● WORK INSTRUCTIONS
A) Reproduce the passage on credit card fraud word for word, starting at "Credit card fraud is" and ending at "and used online.".
B) Answer these questions using the passage on credit card fraud:
(i) How many cases of credit card fraud occurred in 2019?
(ii) Through which channels can credit card scams happen?
(iii) What do credit card issuers use to look for unusual transactions?

● PROVIDED PASSAGE
******************************

What is credit card fraud?

Credit card fraud is when someone uses your credit cards without your permission. They might use it to make purchases or withdraw funds. Credit card fraud can happen when someone steals your physical credit card. It can also happen if your credit card data is stolen and used online.

Another form of credit card fraud involves identity theft. This can occur when someone uses your personal information to open a credit card in your name. For example, a thief could use your Social Security number to apply for a credit card without your knowledge. More than 270,000 cases of credit card fraud occurred in 2019 alone.

What is a credit card scam?

A credit card scam is a lie or trick used to get your credit card information. It can be as simple as a phone call from someone pretending to be your card issuer. There are also more complex scams that involve fake web pages designed to look like your issuer’s login page.

Credit card scams are extremely common. They can happen in person, by phone, through an email, or even via social media.

How do credit card companies spot fraud?

Credit card companies have developed extremely sophisticated tools for detecting fraud. They monitor every transaction on every card. Then, credit card issuers use complicated computer algorithms to look for unusual transactions. For example, if you rarely leave your city and your card is used in another state, your card issuer might flag your card for possible fraud.

******************************

● DATA EXTRACTS
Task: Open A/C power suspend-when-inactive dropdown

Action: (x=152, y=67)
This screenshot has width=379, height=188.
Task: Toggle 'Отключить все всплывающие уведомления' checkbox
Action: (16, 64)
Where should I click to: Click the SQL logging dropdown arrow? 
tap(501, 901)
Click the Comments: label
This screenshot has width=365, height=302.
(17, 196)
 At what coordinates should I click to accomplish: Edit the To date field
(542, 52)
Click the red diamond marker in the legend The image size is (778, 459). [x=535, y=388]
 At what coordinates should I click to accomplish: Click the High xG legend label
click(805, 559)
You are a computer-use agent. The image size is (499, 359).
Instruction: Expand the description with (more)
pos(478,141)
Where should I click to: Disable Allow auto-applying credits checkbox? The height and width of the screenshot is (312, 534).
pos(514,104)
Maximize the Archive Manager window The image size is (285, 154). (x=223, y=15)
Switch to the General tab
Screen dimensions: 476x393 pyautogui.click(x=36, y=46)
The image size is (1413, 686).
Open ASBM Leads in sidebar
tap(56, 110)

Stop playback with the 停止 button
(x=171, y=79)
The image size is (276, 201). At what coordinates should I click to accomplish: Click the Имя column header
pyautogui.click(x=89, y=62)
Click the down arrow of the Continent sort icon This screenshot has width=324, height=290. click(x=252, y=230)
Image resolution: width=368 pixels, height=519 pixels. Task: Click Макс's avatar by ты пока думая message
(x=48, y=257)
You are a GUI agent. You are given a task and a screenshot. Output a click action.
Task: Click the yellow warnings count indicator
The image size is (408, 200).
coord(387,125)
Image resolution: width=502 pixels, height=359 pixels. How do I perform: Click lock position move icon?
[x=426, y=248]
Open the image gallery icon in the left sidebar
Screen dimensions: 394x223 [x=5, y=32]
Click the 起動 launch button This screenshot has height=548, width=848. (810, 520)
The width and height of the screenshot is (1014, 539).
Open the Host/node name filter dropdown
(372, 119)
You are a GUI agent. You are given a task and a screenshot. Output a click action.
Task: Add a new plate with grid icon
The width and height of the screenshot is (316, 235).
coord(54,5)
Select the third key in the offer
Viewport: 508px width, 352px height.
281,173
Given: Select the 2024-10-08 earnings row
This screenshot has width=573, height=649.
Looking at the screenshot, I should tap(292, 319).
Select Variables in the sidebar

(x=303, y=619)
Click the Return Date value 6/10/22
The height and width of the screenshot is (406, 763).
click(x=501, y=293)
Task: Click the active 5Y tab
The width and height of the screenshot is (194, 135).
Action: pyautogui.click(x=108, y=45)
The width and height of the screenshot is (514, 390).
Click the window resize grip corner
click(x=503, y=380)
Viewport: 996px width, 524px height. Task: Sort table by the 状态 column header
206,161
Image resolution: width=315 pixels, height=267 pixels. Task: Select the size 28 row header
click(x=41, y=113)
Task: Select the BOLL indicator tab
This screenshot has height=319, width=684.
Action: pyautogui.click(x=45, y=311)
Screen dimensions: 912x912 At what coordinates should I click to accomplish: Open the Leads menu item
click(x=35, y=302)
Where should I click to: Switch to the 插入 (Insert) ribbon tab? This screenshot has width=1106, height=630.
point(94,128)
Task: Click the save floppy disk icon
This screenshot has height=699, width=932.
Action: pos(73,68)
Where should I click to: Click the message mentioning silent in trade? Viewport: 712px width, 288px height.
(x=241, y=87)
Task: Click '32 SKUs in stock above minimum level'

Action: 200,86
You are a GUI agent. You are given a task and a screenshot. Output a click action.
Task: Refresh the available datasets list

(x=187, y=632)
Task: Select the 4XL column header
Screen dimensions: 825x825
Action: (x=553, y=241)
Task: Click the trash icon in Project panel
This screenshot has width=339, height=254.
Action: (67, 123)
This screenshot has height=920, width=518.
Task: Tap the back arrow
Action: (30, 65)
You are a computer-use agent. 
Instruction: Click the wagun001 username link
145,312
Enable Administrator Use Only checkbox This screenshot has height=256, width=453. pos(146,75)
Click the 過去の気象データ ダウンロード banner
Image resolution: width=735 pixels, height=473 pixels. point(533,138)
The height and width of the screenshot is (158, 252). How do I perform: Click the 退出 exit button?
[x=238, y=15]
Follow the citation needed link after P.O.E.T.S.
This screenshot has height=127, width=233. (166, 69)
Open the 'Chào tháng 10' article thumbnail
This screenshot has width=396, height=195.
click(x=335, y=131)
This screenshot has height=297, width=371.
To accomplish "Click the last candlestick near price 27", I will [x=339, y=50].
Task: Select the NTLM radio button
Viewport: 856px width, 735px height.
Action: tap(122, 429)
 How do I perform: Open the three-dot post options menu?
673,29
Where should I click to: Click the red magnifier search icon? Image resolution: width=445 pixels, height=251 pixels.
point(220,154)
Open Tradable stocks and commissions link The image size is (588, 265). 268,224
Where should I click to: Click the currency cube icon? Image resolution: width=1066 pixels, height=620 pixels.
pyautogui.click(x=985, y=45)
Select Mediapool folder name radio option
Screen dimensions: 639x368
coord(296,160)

******************************

● ANSWERS
A)
Credit card fraud is when someone uses your credit cards without your permission. They might use it to make purchases or withdraw funds. Credit card fraud can happen when someone steals your physical credit card. It can also happen if your credit card data is stolen and used online.

B)
(i) More than 270,000.
(ii) In person, by phone, through an email, or via social media.
(iii) Complicated computer algorithms.